● **PROBLEM**
An exact transcript of the records is what this task asks for.

● **PROVIDED INFORMATION**
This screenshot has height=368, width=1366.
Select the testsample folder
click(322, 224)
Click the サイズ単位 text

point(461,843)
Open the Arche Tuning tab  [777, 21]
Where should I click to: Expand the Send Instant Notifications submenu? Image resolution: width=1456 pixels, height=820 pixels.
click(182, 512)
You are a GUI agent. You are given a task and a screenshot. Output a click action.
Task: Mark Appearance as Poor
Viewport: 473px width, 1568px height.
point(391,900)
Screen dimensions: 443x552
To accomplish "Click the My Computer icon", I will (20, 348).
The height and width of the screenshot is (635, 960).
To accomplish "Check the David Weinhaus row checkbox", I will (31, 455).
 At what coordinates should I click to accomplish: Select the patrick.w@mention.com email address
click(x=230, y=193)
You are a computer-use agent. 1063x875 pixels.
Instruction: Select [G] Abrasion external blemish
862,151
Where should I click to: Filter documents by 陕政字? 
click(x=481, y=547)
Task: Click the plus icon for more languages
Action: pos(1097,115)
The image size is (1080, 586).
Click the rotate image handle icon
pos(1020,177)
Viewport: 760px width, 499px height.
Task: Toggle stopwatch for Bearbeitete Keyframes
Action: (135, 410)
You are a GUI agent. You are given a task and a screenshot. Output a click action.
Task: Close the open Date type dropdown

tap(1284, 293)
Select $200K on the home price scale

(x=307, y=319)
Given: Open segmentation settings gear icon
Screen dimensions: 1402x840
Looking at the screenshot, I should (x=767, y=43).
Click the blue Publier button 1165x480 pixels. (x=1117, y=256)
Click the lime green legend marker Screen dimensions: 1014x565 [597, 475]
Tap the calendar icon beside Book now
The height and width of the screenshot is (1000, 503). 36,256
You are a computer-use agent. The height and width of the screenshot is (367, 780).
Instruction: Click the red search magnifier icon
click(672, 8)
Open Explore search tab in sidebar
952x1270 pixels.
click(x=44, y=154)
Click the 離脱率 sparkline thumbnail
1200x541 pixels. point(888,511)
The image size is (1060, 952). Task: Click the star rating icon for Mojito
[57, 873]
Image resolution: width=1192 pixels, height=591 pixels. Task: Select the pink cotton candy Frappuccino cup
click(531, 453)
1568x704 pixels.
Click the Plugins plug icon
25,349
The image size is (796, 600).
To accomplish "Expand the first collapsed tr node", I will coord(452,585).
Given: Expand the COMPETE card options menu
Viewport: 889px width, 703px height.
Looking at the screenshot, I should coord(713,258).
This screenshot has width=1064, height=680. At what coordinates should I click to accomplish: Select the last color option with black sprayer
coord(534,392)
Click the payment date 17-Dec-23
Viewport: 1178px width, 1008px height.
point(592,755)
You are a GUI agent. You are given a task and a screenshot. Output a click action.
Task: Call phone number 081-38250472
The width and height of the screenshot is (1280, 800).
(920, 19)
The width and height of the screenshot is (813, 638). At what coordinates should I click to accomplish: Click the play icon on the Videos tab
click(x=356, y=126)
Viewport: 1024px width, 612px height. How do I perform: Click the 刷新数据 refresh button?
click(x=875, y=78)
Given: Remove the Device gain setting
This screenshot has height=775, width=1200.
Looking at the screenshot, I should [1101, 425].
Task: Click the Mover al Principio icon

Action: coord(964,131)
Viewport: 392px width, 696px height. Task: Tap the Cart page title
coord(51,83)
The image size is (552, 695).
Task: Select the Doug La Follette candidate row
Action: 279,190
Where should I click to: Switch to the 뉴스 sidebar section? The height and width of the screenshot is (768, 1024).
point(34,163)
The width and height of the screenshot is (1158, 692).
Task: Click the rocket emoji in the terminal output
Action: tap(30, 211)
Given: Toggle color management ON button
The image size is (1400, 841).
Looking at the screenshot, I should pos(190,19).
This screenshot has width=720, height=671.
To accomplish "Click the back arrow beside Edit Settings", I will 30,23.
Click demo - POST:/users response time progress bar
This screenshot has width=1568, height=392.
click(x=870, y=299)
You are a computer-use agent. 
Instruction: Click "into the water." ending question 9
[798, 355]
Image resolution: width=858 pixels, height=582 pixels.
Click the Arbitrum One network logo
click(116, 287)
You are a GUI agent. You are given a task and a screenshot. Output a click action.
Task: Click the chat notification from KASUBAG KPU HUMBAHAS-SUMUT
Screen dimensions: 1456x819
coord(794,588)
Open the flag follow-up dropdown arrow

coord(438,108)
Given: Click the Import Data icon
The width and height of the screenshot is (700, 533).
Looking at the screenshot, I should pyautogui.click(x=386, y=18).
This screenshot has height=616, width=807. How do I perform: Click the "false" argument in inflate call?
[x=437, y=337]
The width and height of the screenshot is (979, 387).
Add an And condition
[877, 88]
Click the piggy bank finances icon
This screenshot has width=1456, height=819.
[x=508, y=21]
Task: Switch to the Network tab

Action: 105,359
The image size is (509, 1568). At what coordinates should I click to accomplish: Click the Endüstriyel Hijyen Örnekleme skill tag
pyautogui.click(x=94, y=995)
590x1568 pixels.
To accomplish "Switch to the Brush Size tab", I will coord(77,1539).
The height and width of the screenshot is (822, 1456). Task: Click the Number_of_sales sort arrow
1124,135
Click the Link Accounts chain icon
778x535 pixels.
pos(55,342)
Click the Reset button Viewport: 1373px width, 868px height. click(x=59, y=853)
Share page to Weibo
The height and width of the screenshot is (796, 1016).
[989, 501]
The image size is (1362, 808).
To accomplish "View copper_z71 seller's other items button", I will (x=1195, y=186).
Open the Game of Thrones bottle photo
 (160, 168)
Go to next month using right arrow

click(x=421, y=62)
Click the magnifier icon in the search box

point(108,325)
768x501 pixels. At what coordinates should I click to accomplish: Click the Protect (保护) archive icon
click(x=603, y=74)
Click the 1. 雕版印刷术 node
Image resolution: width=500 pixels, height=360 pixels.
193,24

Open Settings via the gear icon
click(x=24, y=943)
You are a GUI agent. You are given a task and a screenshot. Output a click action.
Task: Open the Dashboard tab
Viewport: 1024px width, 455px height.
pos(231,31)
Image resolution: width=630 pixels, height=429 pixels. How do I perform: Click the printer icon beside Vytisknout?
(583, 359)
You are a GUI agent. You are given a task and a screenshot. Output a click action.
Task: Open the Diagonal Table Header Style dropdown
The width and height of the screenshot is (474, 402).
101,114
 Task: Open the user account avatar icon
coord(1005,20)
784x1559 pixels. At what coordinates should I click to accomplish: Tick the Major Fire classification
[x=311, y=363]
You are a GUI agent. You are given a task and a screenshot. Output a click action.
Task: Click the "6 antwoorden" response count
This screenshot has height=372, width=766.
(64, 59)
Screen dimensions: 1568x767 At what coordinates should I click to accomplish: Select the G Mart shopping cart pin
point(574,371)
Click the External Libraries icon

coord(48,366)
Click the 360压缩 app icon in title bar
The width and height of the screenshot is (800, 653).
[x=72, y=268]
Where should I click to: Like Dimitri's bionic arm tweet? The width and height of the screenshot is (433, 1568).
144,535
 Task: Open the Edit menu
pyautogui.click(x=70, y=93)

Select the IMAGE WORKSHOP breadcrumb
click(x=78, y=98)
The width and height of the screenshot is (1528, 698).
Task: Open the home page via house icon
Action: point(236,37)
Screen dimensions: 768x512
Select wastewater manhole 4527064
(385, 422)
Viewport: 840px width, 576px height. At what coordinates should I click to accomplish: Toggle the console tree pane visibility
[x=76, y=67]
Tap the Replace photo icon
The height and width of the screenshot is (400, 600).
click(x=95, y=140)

● **ANSWER TO THIS PROBLEM**
This screenshot has height=368, width=1366.
Select the testsample folder
click(322, 224)
Click the サイズ単位 text

point(461,843)
Open the Arche Tuning tab  [777, 21]
Where should I click to: Expand the Send Instant Notifications submenu? Image resolution: width=1456 pixels, height=820 pixels.
click(182, 512)
You are a GUI agent. You are given a task and a screenshot. Output a click action.
Task: Mark Appearance as Poor
Viewport: 473px width, 1568px height.
point(391,900)
Screen dimensions: 443x552
To accomplish "Click the My Computer icon", I will (20, 348).
The height and width of the screenshot is (635, 960).
To accomplish "Check the David Weinhaus row checkbox", I will (31, 455).
 At what coordinates should I click to accomplish: Select the patrick.w@mention.com email address
click(x=230, y=193)
You are a computer-use agent. 1063x875 pixels.
Instruction: Select [G] Abrasion external blemish
862,151
Where should I click to: Filter documents by 陕政字? 
click(x=481, y=547)
Task: Click the plus icon for more languages
Action: pos(1097,115)
The image size is (1080, 586).
Click the rotate image handle icon
pos(1020,177)
Viewport: 760px width, 499px height.
Task: Toggle stopwatch for Bearbeitete Keyframes
Action: (135, 410)
You are a GUI agent. You are given a task and a screenshot. Output a click action.
Task: Close the open Date type dropdown

tap(1284, 293)
Select $200K on the home price scale

(x=307, y=319)
Given: Open segmentation settings gear icon
Screen dimensions: 1402x840
Looking at the screenshot, I should (x=767, y=43).
Click the blue Publier button 1165x480 pixels. (x=1117, y=256)
Click the lime green legend marker Screen dimensions: 1014x565 [597, 475]
Tap the calendar icon beside Book now
The height and width of the screenshot is (1000, 503). 36,256
You are a computer-use agent. The height and width of the screenshot is (367, 780).
Instruction: Click the red search magnifier icon
click(672, 8)
Open Explore search tab in sidebar
952x1270 pixels.
click(x=44, y=154)
Click the 離脱率 sparkline thumbnail
1200x541 pixels. point(888,511)
The image size is (1060, 952). Task: Click the star rating icon for Mojito
[57, 873]
Image resolution: width=1192 pixels, height=591 pixels. Task: Select the pink cotton candy Frappuccino cup
click(531, 453)
1568x704 pixels.
Click the Plugins plug icon
25,349
The image size is (796, 600).
To accomplish "Expand the first collapsed tr node", I will coord(452,585).
Given: Expand the COMPETE card options menu
Viewport: 889px width, 703px height.
Looking at the screenshot, I should coord(713,258).
This screenshot has width=1064, height=680. At what coordinates should I click to accomplish: Select the last color option with black sprayer
coord(534,392)
Click the payment date 17-Dec-23
Viewport: 1178px width, 1008px height.
point(592,755)
You are a GUI agent. You are given a task and a screenshot. Output a click action.
Task: Call phone number 081-38250472
The width and height of the screenshot is (1280, 800).
(920, 19)
The width and height of the screenshot is (813, 638). At what coordinates should I click to accomplish: Click the play icon on the Videos tab
click(x=356, y=126)
Viewport: 1024px width, 612px height. How do I perform: Click the 刷新数据 refresh button?
click(x=875, y=78)
Given: Remove the Device gain setting
This screenshot has height=775, width=1200.
Looking at the screenshot, I should [1101, 425].
Task: Click the Mover al Principio icon

Action: coord(964,131)
Viewport: 392px width, 696px height. Task: Tap the Cart page title
coord(51,83)
The image size is (552, 695).
Task: Select the Doug La Follette candidate row
Action: 279,190
Where should I click to: Switch to the 뉴스 sidebar section? The height and width of the screenshot is (768, 1024).
point(34,163)
The width and height of the screenshot is (1158, 692).
Task: Click the rocket emoji in the terminal output
Action: tap(30, 211)
Given: Toggle color management ON button
The image size is (1400, 841).
Looking at the screenshot, I should pos(190,19).
This screenshot has width=720, height=671.
To accomplish "Click the back arrow beside Edit Settings", I will 30,23.
Click demo - POST:/users response time progress bar
This screenshot has width=1568, height=392.
click(x=870, y=299)
You are a computer-use agent. 
Instruction: Click "into the water." ending question 9
[798, 355]
Image resolution: width=858 pixels, height=582 pixels.
Click the Arbitrum One network logo
click(116, 287)
You are a GUI agent. You are given a task and a screenshot. Output a click action.
Task: Click the chat notification from KASUBAG KPU HUMBAHAS-SUMUT
Screen dimensions: 1456x819
coord(794,588)
Open the flag follow-up dropdown arrow

coord(438,108)
Given: Click the Import Data icon
The width and height of the screenshot is (700, 533).
Looking at the screenshot, I should pyautogui.click(x=386, y=18).
This screenshot has height=616, width=807. How do I perform: Click the "false" argument in inflate call?
[x=437, y=337]
The width and height of the screenshot is (979, 387).
Add an And condition
[877, 88]
Click the piggy bank finances icon
This screenshot has width=1456, height=819.
[x=508, y=21]
Task: Switch to the Network tab

Action: 105,359
The image size is (509, 1568). At what coordinates should I click to accomplish: Click the Endüstriyel Hijyen Örnekleme skill tag
pyautogui.click(x=94, y=995)
590x1568 pixels.
To accomplish "Switch to the Brush Size tab", I will coord(77,1539).
The height and width of the screenshot is (822, 1456). Task: Click the Number_of_sales sort arrow
1124,135
Click the Link Accounts chain icon
778x535 pixels.
pos(55,342)
Click the Reset button Viewport: 1373px width, 868px height. click(x=59, y=853)
Share page to Weibo
The height and width of the screenshot is (796, 1016).
[989, 501]
The image size is (1362, 808).
To accomplish "View copper_z71 seller's other items button", I will (x=1195, y=186).
Open the Game of Thrones bottle photo
 (160, 168)
Go to next month using right arrow

click(x=421, y=62)
Click the magnifier icon in the search box

point(108,325)
768x501 pixels. At what coordinates should I click to accomplish: Click the Protect (保护) archive icon
click(x=603, y=74)
Click the 1. 雕版印刷术 node
Image resolution: width=500 pixels, height=360 pixels.
193,24

Open Settings via the gear icon
click(x=24, y=943)
You are a GUI agent. You are given a task and a screenshot. Output a click action.
Task: Open the Dashboard tab
Viewport: 1024px width, 455px height.
pos(231,31)
Image resolution: width=630 pixels, height=429 pixels. How do I perform: Click the printer icon beside Vytisknout?
(583, 359)
You are a GUI agent. You are given a task and a screenshot. Output a click action.
Task: Open the Diagonal Table Header Style dropdown
The width and height of the screenshot is (474, 402).
101,114
 Task: Open the user account avatar icon
coord(1005,20)
784x1559 pixels. At what coordinates should I click to accomplish: Tick the Major Fire classification
[x=311, y=363]
You are a GUI agent. You are given a task and a screenshot. Output a click action.
Task: Click the "6 antwoorden" response count
This screenshot has height=372, width=766.
(64, 59)
Screen dimensions: 1568x767 At what coordinates should I click to accomplish: Select the G Mart shopping cart pin
point(574,371)
Click the External Libraries icon

coord(48,366)
Click the 360压缩 app icon in title bar
The width and height of the screenshot is (800, 653).
[x=72, y=268]
Where should I click to: Like Dimitri's bionic arm tweet? The width and height of the screenshot is (433, 1568).
144,535
 Task: Open the Edit menu
pyautogui.click(x=70, y=93)

Select the IMAGE WORKSHOP breadcrumb
click(x=78, y=98)
The width and height of the screenshot is (1528, 698).
Task: Open the home page via house icon
Action: point(236,37)
Screen dimensions: 768x512
Select wastewater manhole 4527064
(385, 422)
Viewport: 840px width, 576px height. At what coordinates should I click to accomplish: Toggle the console tree pane visibility
[x=76, y=67]
Tap the Replace photo icon
The height and width of the screenshot is (400, 600).
click(x=95, y=140)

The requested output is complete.